• _YOUR OBJECTIVE_
Rewrite the records from the line that has "The width and height of the screenshot is (846, 629)." through the line that has "click(x=1762, y=56)", changing "screenshot" to "image" and keeping everything else the same. Leave the pictures out of your answer.

====================

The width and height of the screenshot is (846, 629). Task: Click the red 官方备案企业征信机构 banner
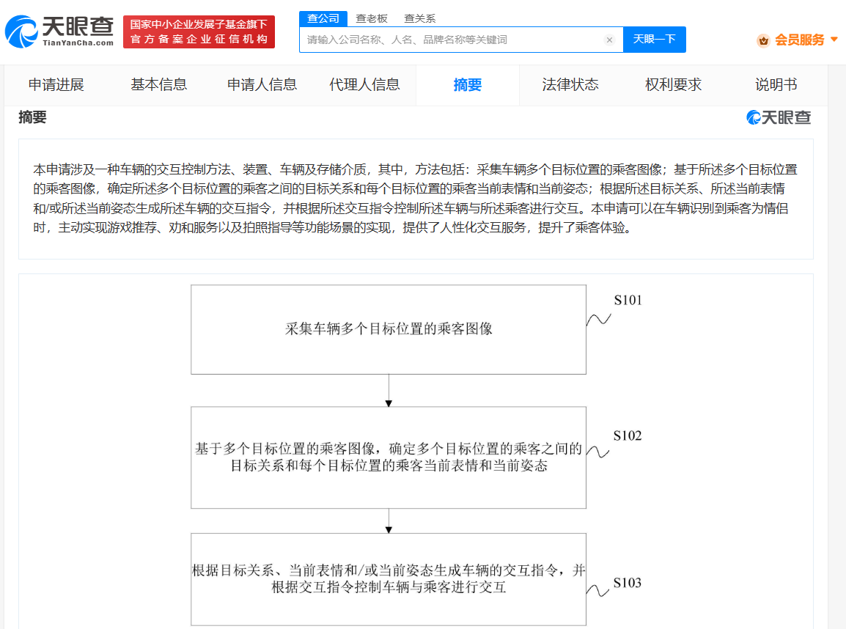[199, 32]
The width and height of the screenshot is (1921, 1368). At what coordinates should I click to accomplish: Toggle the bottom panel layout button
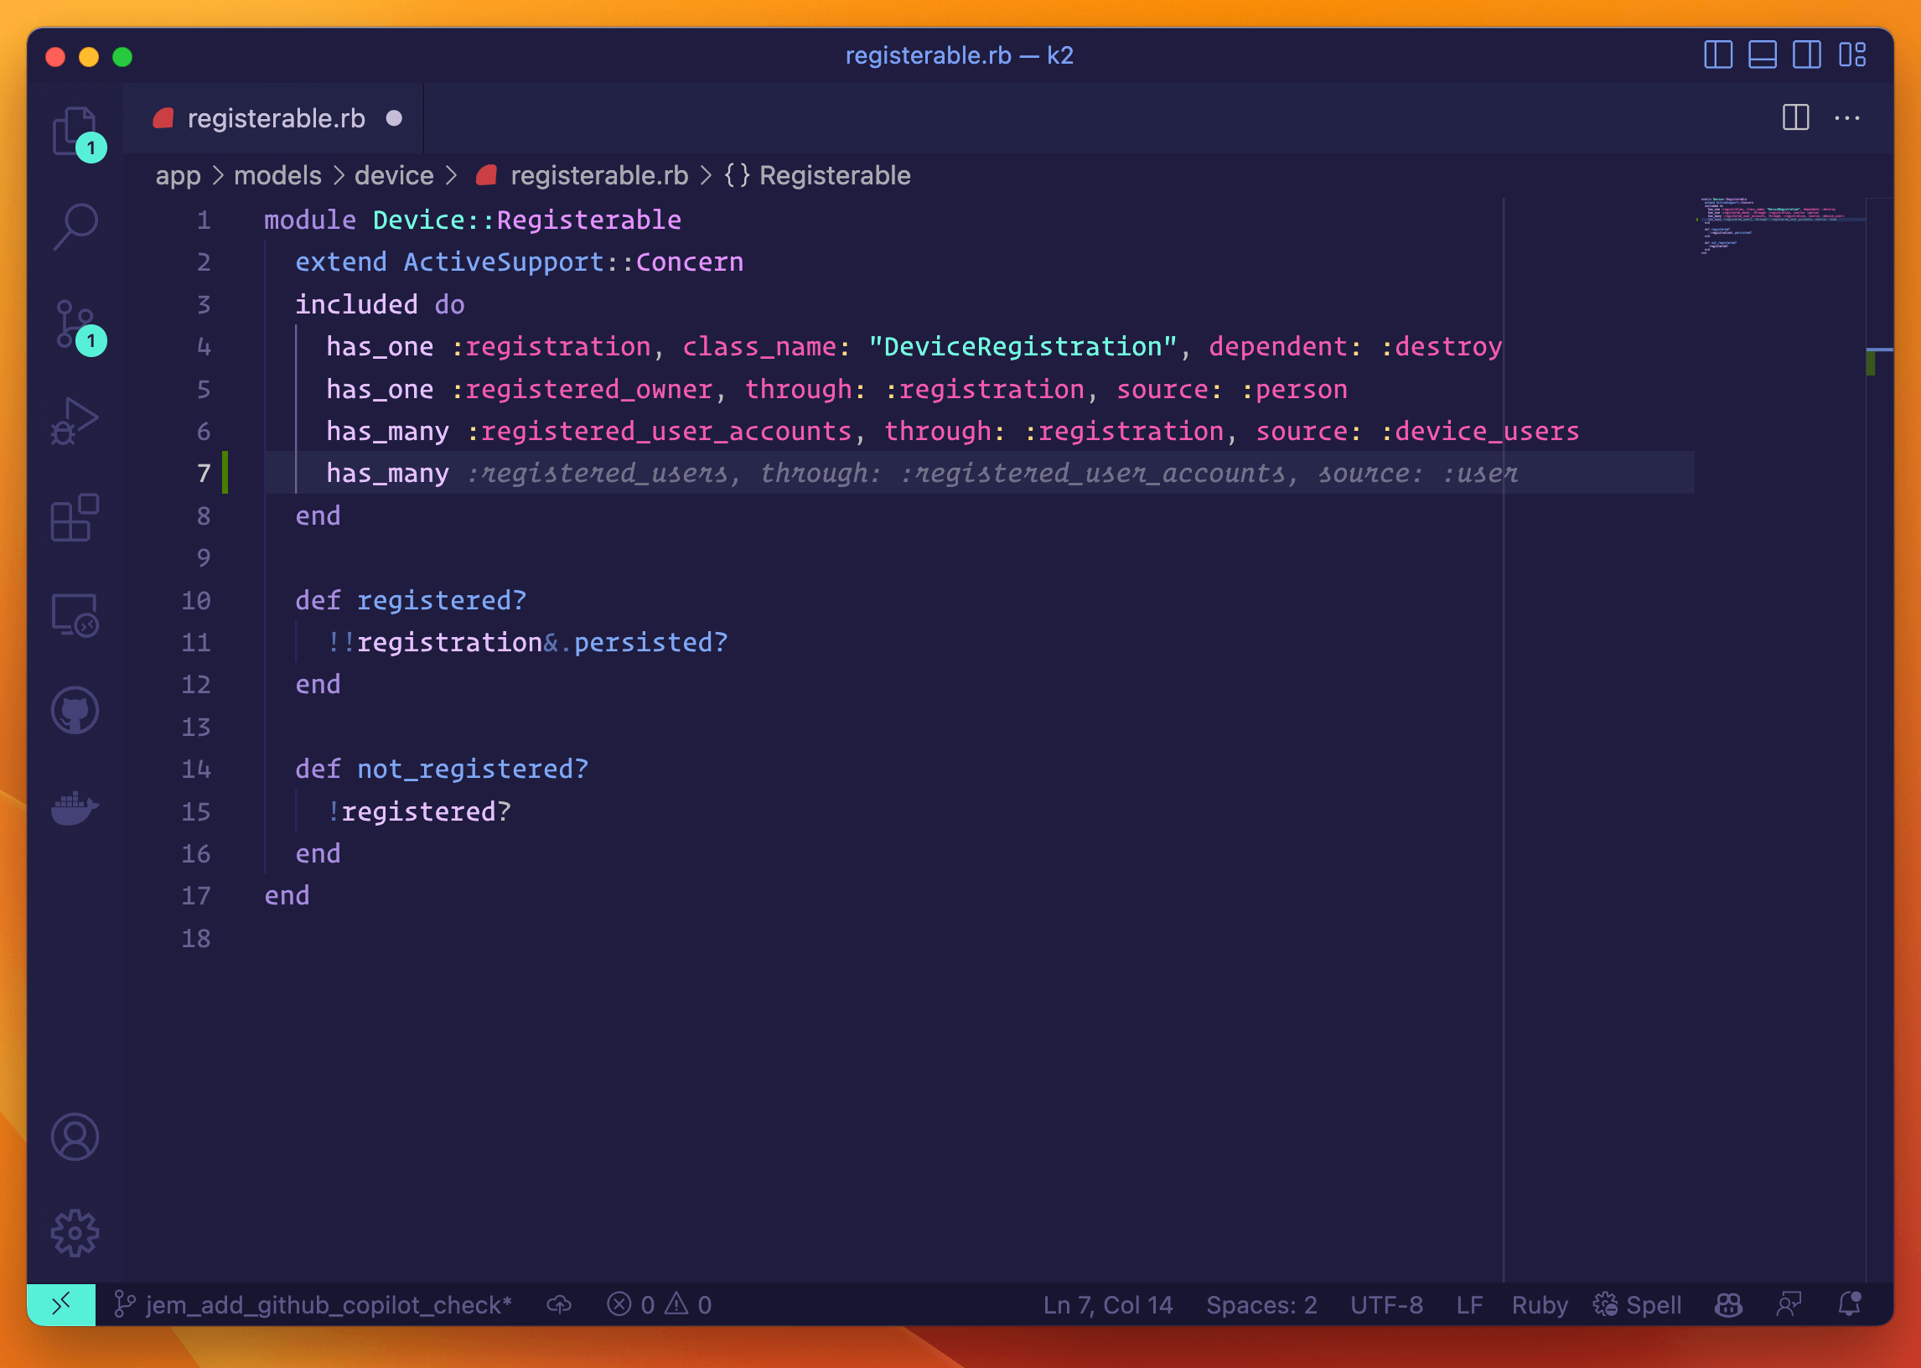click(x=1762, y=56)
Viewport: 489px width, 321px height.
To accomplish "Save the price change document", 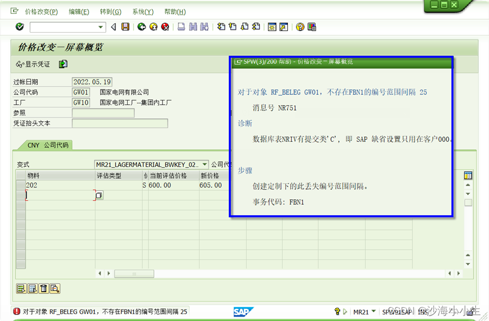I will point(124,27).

====================

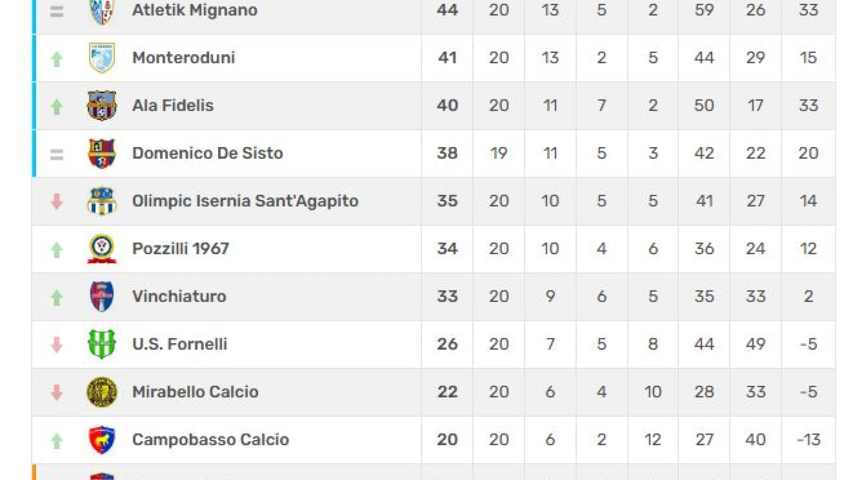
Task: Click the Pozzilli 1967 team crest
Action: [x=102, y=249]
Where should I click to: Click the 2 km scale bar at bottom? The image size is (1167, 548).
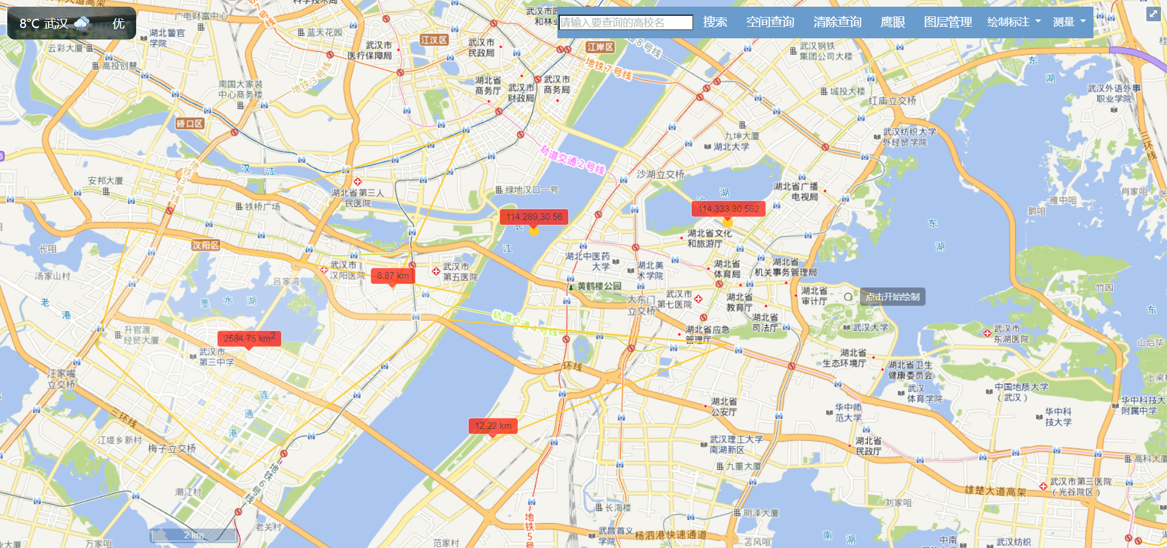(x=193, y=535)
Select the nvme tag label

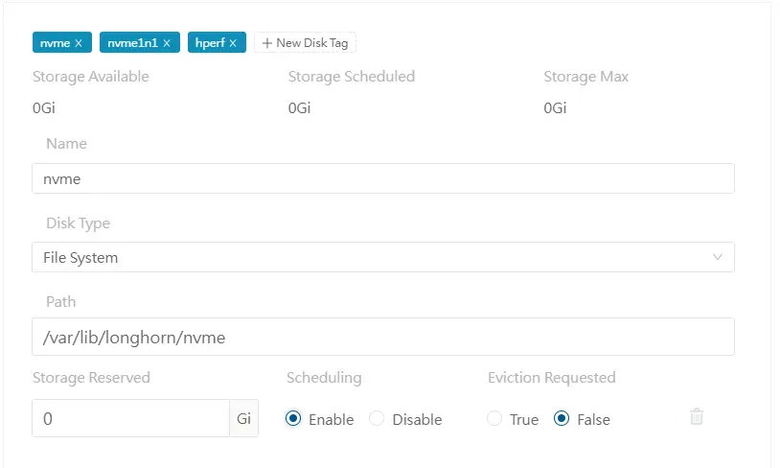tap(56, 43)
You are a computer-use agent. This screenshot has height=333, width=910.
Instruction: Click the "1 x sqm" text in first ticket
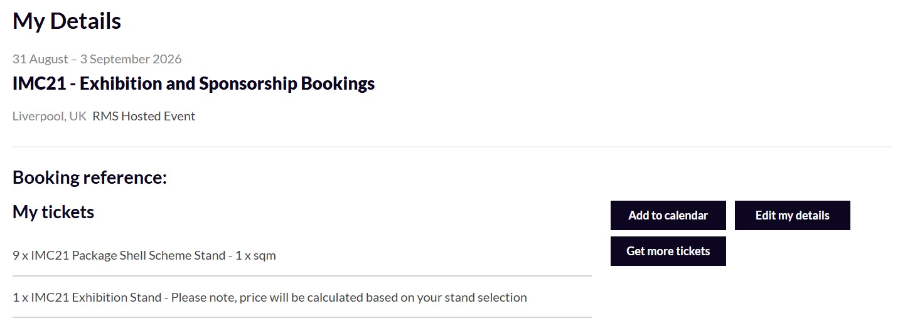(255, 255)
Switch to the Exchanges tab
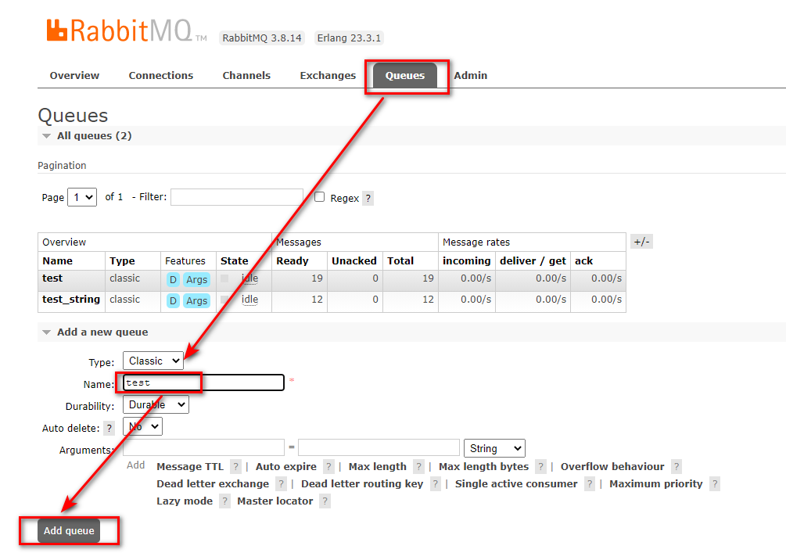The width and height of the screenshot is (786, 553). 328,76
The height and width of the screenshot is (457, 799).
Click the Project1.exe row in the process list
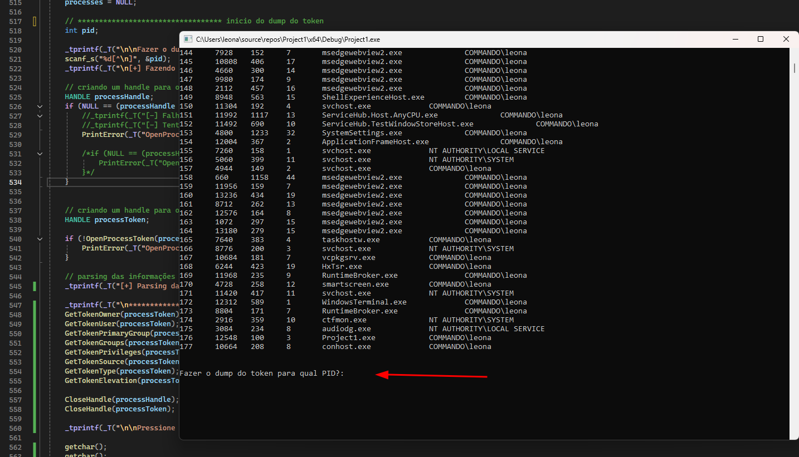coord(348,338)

====================

• _RESPONSE FOR THIS EXERCISE_
The width and height of the image is (846, 629). Task: Click the red 官方备案企业征信机构 banner
[199, 32]
The width and height of the image is (1921, 1368). At what coordinates should I click to accomplish: Toggle the bottom panel layout button
click(x=1762, y=56)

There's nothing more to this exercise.